Washington State University

11/22/2024 | News release | Distributed by Public on 11/22/2024 08:06

Bringing back First Foods

The underdeveloped area near the edge of the parking lot on the north end of the Vancouver campus didn't look like much as students headed back to school for fall semester. "Just weeds and grass," says Julian Ankney.

But plans, in the works for some seven years, call for extensive plantings over expansive plots. This fall and winter, the soil is being prepared to grow garden-variety vegetables as well as plants traditionally used by Indigenous peoples. Western crabapple. Beaked hazelnut. Blue elderberry. Serviceberry. Salal. Tall Oregon grape. Trailing strawberry. Nootka rose. Additional plantings are slated to surround the nearby Life Sciences Building. Western red cedar. Oregon white oak. Cascara. Toughleaf iris. Kinnikinnick.

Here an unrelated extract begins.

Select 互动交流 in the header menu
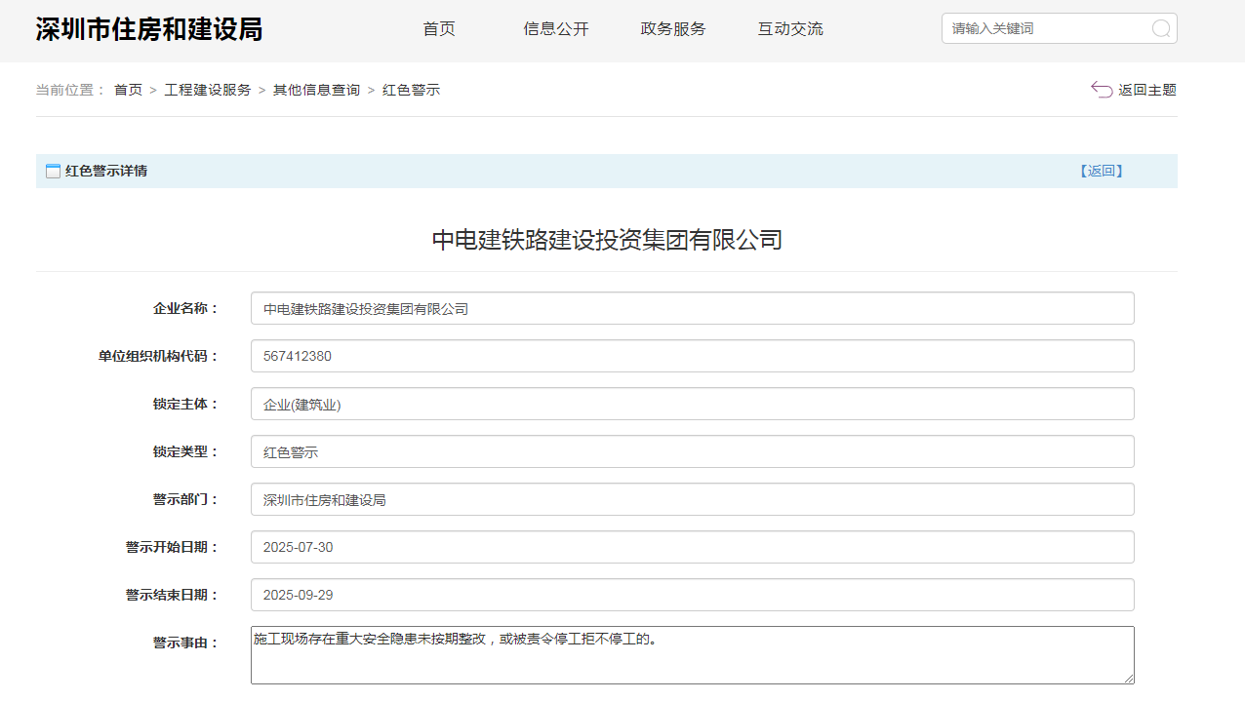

Campus prairie restoration, also part of this project, focuses on camas, one of the most important First Foods to Native peoples in western North America.

"Our goals are to connect our communities, decrease dependency on unhealthy foods, and build upon traditional ecological knowledge as well as modern skills," says Ankney ('20 MA English), director of Native American Programs in the Office of Equity and Diversity at Washington State University Vancouver. "We're committed to integrating the gardens as a research site to help us combat food insecurity at WSU Vancouver and the tribal communities with whom we partner."

Traditional foods, foods that Indigenous peoples consumed before colonization and the loss of ancestral lands, play a big role in the new gardens, landscaping, and prairie, which all offer space for outdoor experiential learning to advance not only food security but food sovereignty. According to the definition from the federal Bureau of Indian Affairs, food sovereignty refers to a food system in which communities "determine the quantity and quality of the food that they consume by controlling how their food is produced and distributed."

The movement is gaining traction across Washington state and the rest of the United States, whose government once not only disrupted but weaponized Indigenous foodways. Today, government agencies and public entities such as colleges and universities, including WSU, are partnering with tribes and tribal-serving organizations to reimagine Indigenous food systems.

"We're in an era of revitalization. We're seeing a lot of opportunities to build programs to revitalize traditions, particularly food traditions," says Landon Charlo ('10 Nat. Res. Sci, '18 MS, '24 PhD Ed. Psych.), an assistant professor of Native American Food Systems at the WSU School of the Environment and a member of the Bitterroot Salish Tribe, part of the Confederated Salish and Kootenai Tribes of the Flathead Reservation in western Montana, where he grew up.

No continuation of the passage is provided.